In questa recensione di Day Shift – A Caccia di Vampiri vogliamo sottolineare, come spesso accade nelle produzioni cinematografiche, che non tutte le ciambelle riescono con il buco. La presenza di Jamie Foxx come protagonista porta un po’ di personalità ad un film che cerca di calibrare horror, commedia e azione, ma non si tratta di una miscela ben riuscita.

Lo spunto intrigante della solare Los Angeles assediata dai vampiri si perde in un mix di generi, e con una storia che non riesce bene a focalizzarsi, capace di rendere questa proposta Netflix piuttosto insipida.

Poco horror, comicità blanda e l’azione che fa da collante

Day Shift - A Caccia di Vampiri recensione

La storia al centro di Day Shift – A Caccia di Vampiri vede protagonista Jamie Foxx nei panni di Bud Jablonski, un uomo che finge di guadagnarsi da  vivere ripulendo le piscine, ma che in realtà va a caccia di vampiri. Il personaggio in precedenza lavorava per un’agenzia segreta, ma all’inizio del lungometraggio lo vediamo costretto a fare tutto in proprio.
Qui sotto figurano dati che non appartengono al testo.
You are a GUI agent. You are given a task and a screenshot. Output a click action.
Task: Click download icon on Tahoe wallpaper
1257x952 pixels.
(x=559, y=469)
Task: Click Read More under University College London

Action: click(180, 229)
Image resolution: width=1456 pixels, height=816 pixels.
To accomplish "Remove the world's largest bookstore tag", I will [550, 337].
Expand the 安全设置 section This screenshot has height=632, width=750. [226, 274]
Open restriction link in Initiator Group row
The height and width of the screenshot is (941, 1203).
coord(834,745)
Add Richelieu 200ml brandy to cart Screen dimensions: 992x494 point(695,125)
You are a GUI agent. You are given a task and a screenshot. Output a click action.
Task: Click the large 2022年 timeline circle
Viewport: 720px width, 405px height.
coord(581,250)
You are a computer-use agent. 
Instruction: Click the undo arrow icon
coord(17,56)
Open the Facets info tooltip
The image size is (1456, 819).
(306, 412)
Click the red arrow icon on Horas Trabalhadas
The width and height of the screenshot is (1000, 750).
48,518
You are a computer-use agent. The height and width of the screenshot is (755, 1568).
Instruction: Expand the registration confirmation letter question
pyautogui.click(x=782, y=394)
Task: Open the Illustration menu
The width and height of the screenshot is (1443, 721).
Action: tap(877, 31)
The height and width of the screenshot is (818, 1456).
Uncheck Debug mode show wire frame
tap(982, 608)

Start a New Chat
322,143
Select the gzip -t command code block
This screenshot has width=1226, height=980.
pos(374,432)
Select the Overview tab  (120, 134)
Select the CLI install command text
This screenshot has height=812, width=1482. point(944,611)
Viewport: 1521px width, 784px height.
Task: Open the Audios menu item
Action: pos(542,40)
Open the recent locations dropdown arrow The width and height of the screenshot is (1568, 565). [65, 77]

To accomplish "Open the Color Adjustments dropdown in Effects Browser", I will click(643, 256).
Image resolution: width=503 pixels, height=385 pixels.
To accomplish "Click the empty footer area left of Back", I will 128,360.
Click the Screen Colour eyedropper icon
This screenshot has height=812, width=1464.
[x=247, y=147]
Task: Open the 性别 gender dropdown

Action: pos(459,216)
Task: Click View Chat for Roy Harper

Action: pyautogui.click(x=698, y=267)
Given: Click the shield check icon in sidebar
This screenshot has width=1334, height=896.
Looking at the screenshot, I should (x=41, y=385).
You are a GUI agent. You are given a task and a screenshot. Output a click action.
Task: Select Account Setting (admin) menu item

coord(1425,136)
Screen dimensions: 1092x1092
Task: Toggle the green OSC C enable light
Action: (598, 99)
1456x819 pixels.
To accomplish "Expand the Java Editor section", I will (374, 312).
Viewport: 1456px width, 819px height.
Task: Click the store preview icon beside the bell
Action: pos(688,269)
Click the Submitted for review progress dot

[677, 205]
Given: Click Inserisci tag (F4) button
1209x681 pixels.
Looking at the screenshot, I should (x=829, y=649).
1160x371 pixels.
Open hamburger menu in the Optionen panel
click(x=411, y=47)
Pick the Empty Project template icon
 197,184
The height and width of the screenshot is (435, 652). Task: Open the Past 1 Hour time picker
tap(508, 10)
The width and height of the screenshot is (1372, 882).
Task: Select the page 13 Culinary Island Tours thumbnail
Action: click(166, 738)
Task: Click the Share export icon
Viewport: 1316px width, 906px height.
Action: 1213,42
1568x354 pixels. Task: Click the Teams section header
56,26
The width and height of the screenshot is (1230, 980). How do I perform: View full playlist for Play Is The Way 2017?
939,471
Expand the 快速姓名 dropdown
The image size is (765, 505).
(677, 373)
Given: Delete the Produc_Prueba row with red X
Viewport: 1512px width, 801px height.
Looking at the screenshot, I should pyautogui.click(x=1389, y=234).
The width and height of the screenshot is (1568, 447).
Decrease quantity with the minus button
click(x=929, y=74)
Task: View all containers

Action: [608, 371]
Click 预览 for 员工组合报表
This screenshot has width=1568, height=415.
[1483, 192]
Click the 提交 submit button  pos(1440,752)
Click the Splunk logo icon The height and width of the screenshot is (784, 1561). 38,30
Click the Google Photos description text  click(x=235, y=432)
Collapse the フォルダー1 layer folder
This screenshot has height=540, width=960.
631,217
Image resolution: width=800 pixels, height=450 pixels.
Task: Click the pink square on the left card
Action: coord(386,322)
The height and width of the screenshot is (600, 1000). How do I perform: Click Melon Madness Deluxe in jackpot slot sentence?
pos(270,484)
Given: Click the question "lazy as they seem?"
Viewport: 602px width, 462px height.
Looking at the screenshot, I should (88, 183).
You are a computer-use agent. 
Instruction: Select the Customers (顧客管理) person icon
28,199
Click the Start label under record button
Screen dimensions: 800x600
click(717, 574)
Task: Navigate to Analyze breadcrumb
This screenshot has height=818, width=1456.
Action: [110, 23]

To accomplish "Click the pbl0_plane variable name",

Il bisogno di denaro, necessario per poter mantenere la figlia nella sua città di Los Angeles, lo spingerà a cercare di tornare nell’agenzia, iniziando una nuova caccia senza sosta ai succhiasangue. Così come dicevamo in apertura di questa recensione su Day Shift – A Caccia di Vampiri, la presenza di Jamie Foxx come interprete protagonista riesce a portare un po’ di carisma sullo schermo, ma tutto ciò non sembra bastare. Anzi, il lungometraggio inizialmente regge bene l’equilibrio tra horror, commedia e azione, fino a quando il protagonista è rappresentato essenzialmente dal Bud Jablonski di Jamie Foxx. Ma, nel momento in cui si fa avanti anche il personaggio di supporto interpretato da Dave Franco le cose cambiano, il ritmo diventa più farraginoso, e la storia meno brillante. L’idea di tramutare un film iniziato con un personaggio singolo, per poi adattarlo a Buddy Movie, non sembra essere una soluzione efficace.

La location scelta è ideale, considerando che i film a impronta poliziesca (o simil tale) con sfondo Los Angeles sono quasi sempre risultati efficaci. Il fatto di inserire nell’assolata città californiana dei vampiri crea un meccanismo di contrasto che potrebbe anche essere piuttosto intrigante, ma il problema risultano essere i vampiri stessi, o più che altro il modo di concepirli. I character mostrati in Day Shift sono poco accattivanti, sia a livello visivo che tematico. Le produzioni degli ultimi vent’anni hanno molto spinto sulla CGI anche per la proposizione di figure horror come i vampiri, mentre il ritorno al buon vecchio trucco analogico aiuterebbe a creare un’atmosfera orrorifica che, anche in produzioni che non puntano esclusivamente sull’horror, aiuterebbero a dare più credibilità alla storia stessa. Gli elementi che provano a creare contaminazione: horror appunto, commedia e azione, non sia amalgamano bene, e nel corso della storia si disarticolano, creando spezzoni in cui ogni dieci minuti viene cambiato il registro del film, senza riuscire a proporre un’identità precisa. Le scene d’azione sono ben realizzate, ma la comicità ad un certo punto non funziona, soprattutto perché manca  l’amalgama tra Dave Franco e Jamie Foxx, due personaggi essenziali per la buona riuscita del film, che si perde  proprio nel far scattare il meccanismo principale che farebbe svoltare tutta la storia.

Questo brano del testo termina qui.